Sugar and cocoa industry outlook not looking too sweet in 2019, Fitch Solutions says
Region’s desert climate, limited arable land and water scarcity have resulted in high dependency on food imports from Africa
The sugar deficit in Africa will widen in the coming months as low global prices, loss of the European Union (EU) market and disappointing growth in regional consumption offer few incentives to investors, according to a new report on the outlook for agribusiness in the Middle East and Africa.
“Governments of sugar-producing countries will, instead, focus on protecting their small internal markets from import competition. We forecast shrinking surpluses and increasing deficits in sugar for most Sub-Saharan countries over a three-year horizon, said Fitch Solutions in a report published on Wednesday.
Ethiopia is the only exception to this trend and it is expected to become a major sugar exporter over a five-year horizon to 2022.
“Those with the most exposure to the European market, and limited growth opportunities at home, are forecast to be worse affected,” said the report, adding that this includes Mozambique, Zimbabwe and Swaziland.

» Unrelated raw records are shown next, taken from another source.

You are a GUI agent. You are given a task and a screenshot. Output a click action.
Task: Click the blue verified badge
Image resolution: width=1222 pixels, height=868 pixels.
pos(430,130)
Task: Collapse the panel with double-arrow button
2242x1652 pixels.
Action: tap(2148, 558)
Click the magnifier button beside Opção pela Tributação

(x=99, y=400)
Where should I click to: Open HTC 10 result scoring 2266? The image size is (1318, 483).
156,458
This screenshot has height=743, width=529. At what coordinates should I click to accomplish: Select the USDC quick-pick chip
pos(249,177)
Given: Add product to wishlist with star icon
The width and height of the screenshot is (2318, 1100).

Africa has the largest amount of uncultivated land in the world. An estimated 201 million hectares of land is potentially available across sub-Saharan Africa, representing 60 per cent of the world’s total, according to Fischer and Shah figures cited by the World Bank.
This abundance of uncultivated land is far higher than the estimated 120 million hectares available in Latin America, in second position. Africa therefore remains the last frontier for crop production.
The report also forecast that smuggling will remain a major concern in a bid to regulate global cocoa production levels and a ‘cocoa cartel’ will have a limited impact. Ghana and Côte d'Ivoire created an alliance to control cocoa prices and other marketing and industry activities.
“Though the countries’ (Ghana and Côte d'Ivoire) influence on global supply and international trade is substantial, various structural barriers will inhibit their ability to manipulate the cocoa market,” stated the report.
Ghana and Côte d'Ivoire export cocoa beans which are shipped elsewhere for processing, operate different marketing systems, consist of widely dispersed scattered smallholder farms, and have a limited infrastructure, making coordination difficult.
“Local cocoa producers will therefore still be vulnerable to international price volatility,” said the report.
Investors from the Middle East have been tempted by African agribusiness for years, and a report by real estate consultancy Knight Frank, released in October 2018, suggests demand is growing. GCC agricultural investors are increasingly driven by the prospect of reaping good returns.
Moreover, the region’s desert climate, limited arable land and water scarcity have resulted in high dependency on food imports – in the UAE, African imports totaled $21 billion in 2017, up 170 per cent since 2010.